Stored data:
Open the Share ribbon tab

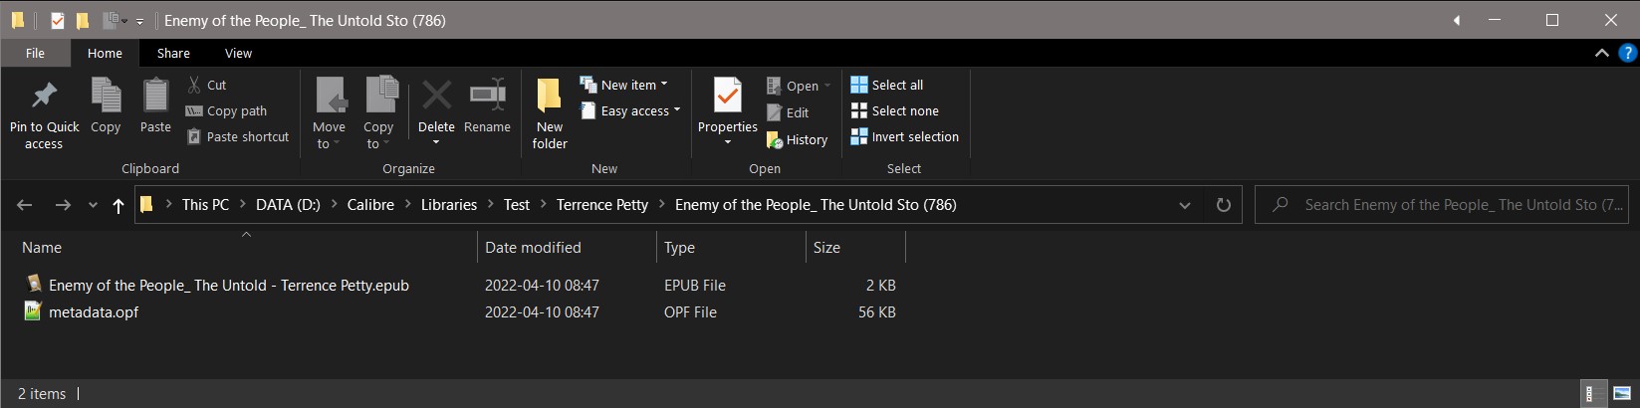point(173,53)
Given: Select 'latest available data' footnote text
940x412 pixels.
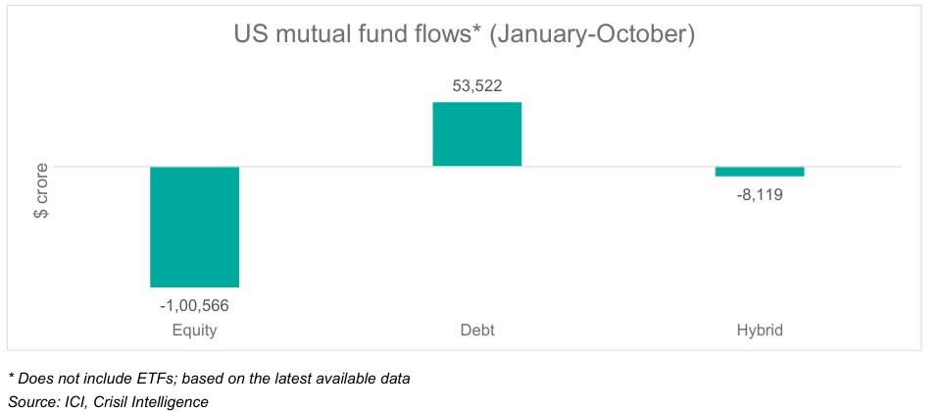Looking at the screenshot, I should 342,379.
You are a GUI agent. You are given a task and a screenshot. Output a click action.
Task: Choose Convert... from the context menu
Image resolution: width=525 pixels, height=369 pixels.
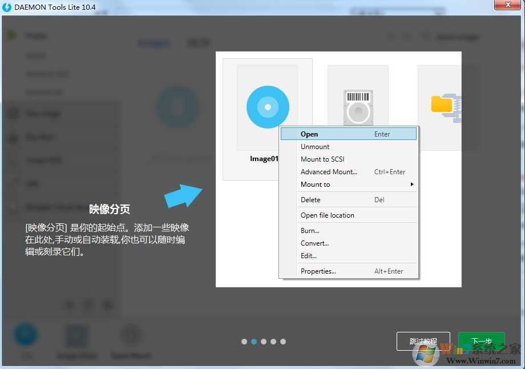314,243
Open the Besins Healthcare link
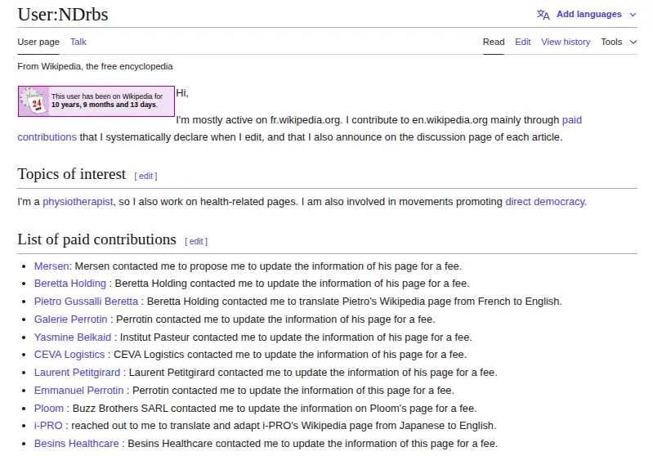This screenshot has height=456, width=653. pos(76,444)
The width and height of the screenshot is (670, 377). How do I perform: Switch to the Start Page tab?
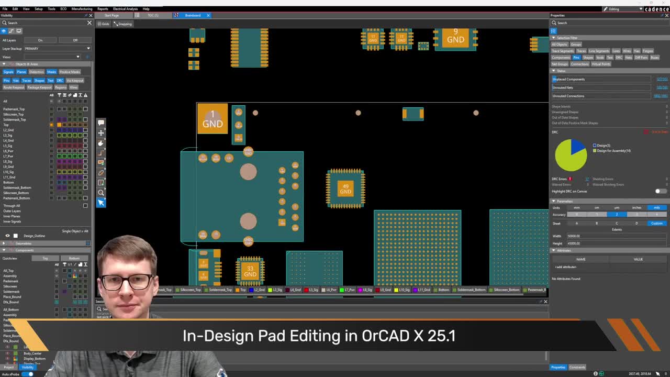click(111, 15)
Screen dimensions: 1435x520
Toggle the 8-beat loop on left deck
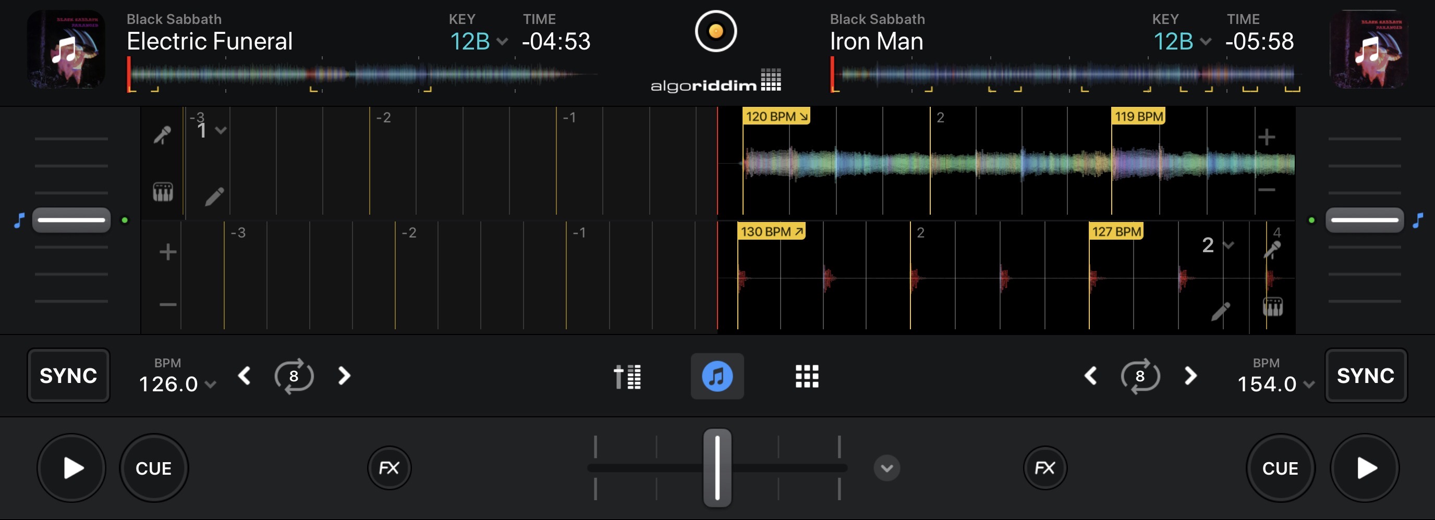[x=294, y=376]
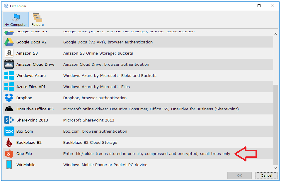281x184 pixels.
Task: Choose the Backblaze B2 flame icon
Action: click(x=9, y=143)
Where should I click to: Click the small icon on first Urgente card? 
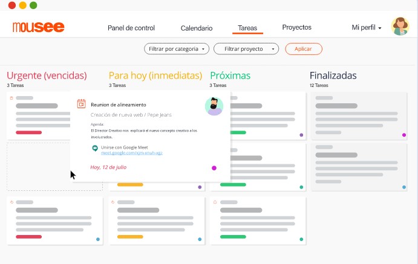point(11,98)
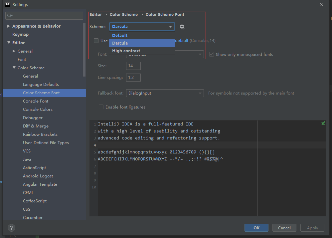The height and width of the screenshot is (238, 332).
Task: Click the help question mark icon
Action: 11,228
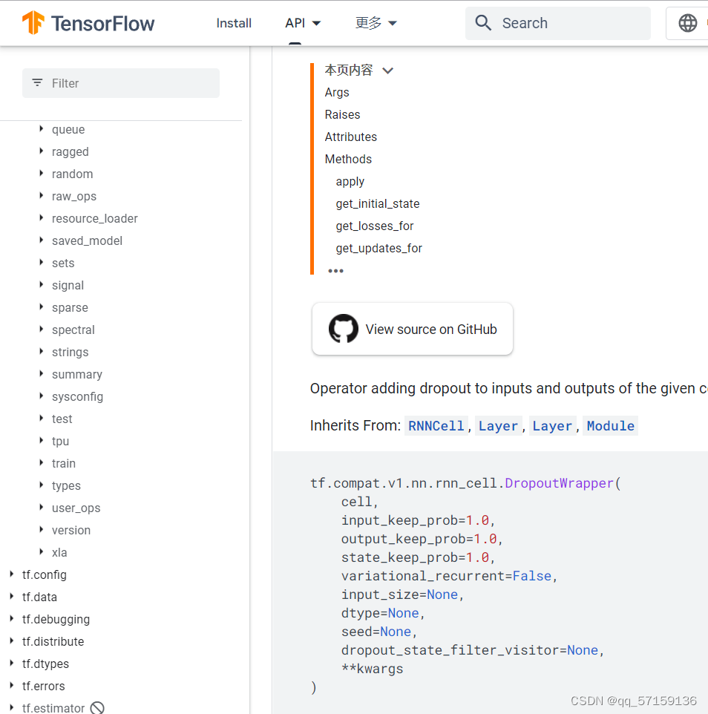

What you are asked to do:
After removing the pictures, set down every record above exactly as it stands.

Response box:
Open the Share ribbon tab

point(173,53)
Given: Select 'latest available data' footnote text
940x412 pixels.
Looking at the screenshot, I should 342,379.
You are a GUI agent. You are given a task and a screenshot. Output a click action.
Task: Choose Convert... from the context menu
Image resolution: width=525 pixels, height=369 pixels.
314,243
Open the Besins Healthcare link
This screenshot has height=456, width=653. pos(76,444)
The width and height of the screenshot is (670, 377). How do I perform: Switch to the Start Page tab?
click(111, 15)
Screen dimensions: 1435x520
Toggle the 8-beat loop on left deck
[x=294, y=376]
281x184 pixels.
Task: Choose the Backblaze B2 flame icon
Action: click(x=9, y=143)
Where should I click to: Click the small icon on first Urgente card? 
point(11,98)
The height and width of the screenshot is (238, 332).
Task: Click the help question mark icon
Action: 11,228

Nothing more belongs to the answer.